Jakarta – Women activists and scholars, demanding a greater say in politics, are urging that at least 30 percent of the seats in the House of Representatives be allotted to women legislators.
Led by journalist Herawati Diah and psychology professor Saparinah Sadli, the activists grouped under the Women for Election Awareness Movement aired their views during a meeting with Muslim leader Abdurrahman Wahid on Monday. The meeting occurred during Abdurrahman's open house for women at his residence in Ciganjur, South Jakarta.
In the meeting, the activists urged Indonesian women only to support political parties whose list of legislative candidates was composed of at least 30 percent women. The group also urged the support of "political parties which promote women's causes".

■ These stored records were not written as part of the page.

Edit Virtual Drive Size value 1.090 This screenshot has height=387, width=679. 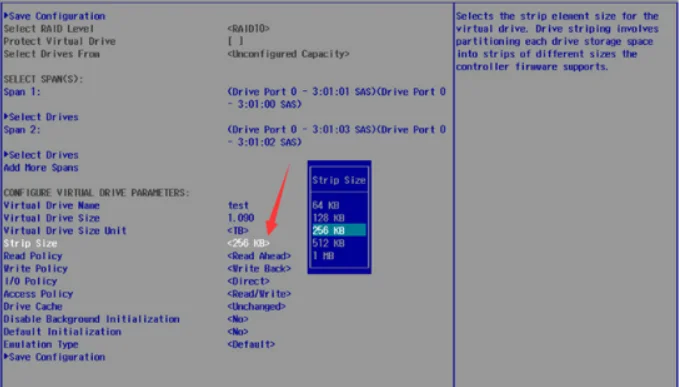(241, 218)
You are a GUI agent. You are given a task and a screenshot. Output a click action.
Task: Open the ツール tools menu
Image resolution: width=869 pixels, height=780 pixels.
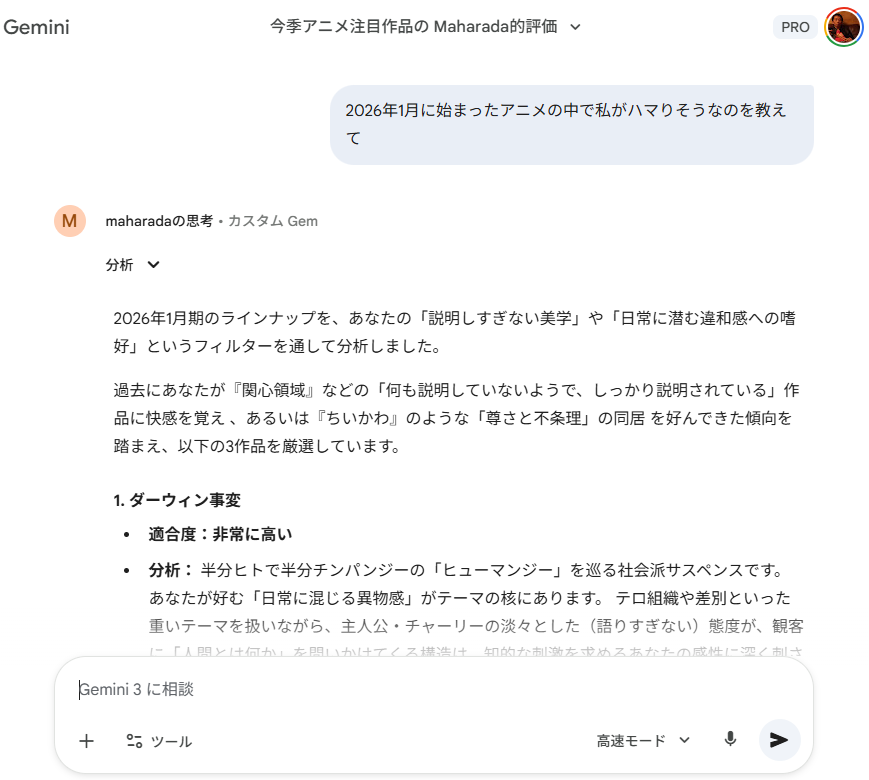click(x=159, y=741)
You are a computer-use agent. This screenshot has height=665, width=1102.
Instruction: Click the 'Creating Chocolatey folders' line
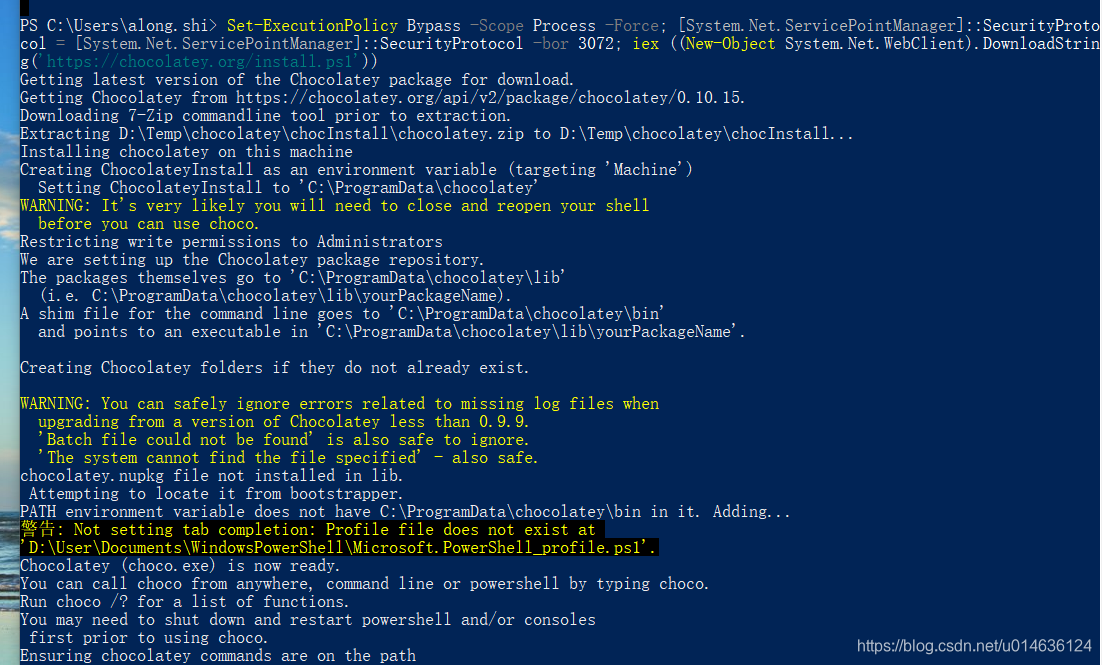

Also among the women in the group were journalist Toeti Kakiailatu, Titi Sumbung and welfare activist Kardinah Soepardjo Roestam. The group also boasted the support of women activists from organizations such as Fatayat NU of Nahdlatul Ulama and the Indonesian Bishop Council.
Only 108 out of the 1,000 seats in the People's Consultative Assembly are held by women as of November 1997. In the Reform and Development Cabinet there are only two women ministers out of a total of 36 ministers: State Minister for Women's Affairs Tutty Alawiyah and Minister of Social Services Justika Baharsyah.

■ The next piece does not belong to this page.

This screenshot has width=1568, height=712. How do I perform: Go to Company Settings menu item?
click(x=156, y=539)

"Why only 30 percent?" Abdurrahman, known as Gus Dur, asked the activists. He added that the proposed figure was realistic for the present because of the generally lower level of education among Indonesian women. Education was important in lifting the position of women in society, he added.
The activists also aired their concern over social and political developments, including recent unrest and the sexual abuse of women during the May riots here.
Following the report of the fact-finding team formed by the government to investigate the May riots, the government last month acknowledged that 76 women had been violated but denied the team's conclusion that the riots were in any way organized. Abdurrahman said he doubted whether the facts of the riots would ever be known.
Saparinah, a member of the Joint Fact-finding Team and chairwoman of the National Commission on Violence Against Women, repeated earlier statements that it was difficult to verify the exact number of rapes. "The victims of rape only wanted to talk to the few people they trusted," Saparinah said.
Separately, Arnold Purba, representing Solidaritas Nusa Bangsa and eight other organizations, shared the results of a workshop on ethnic, religious, gender and social class discrimination. Arnold said that the public expected a democratic and fair state which protected their interests without discrimination.
The groups also demanded that decision makers ratify the UN Convention on Racial Discrimination and thoroughly investigate riots with ethnic, racial and religious overtones.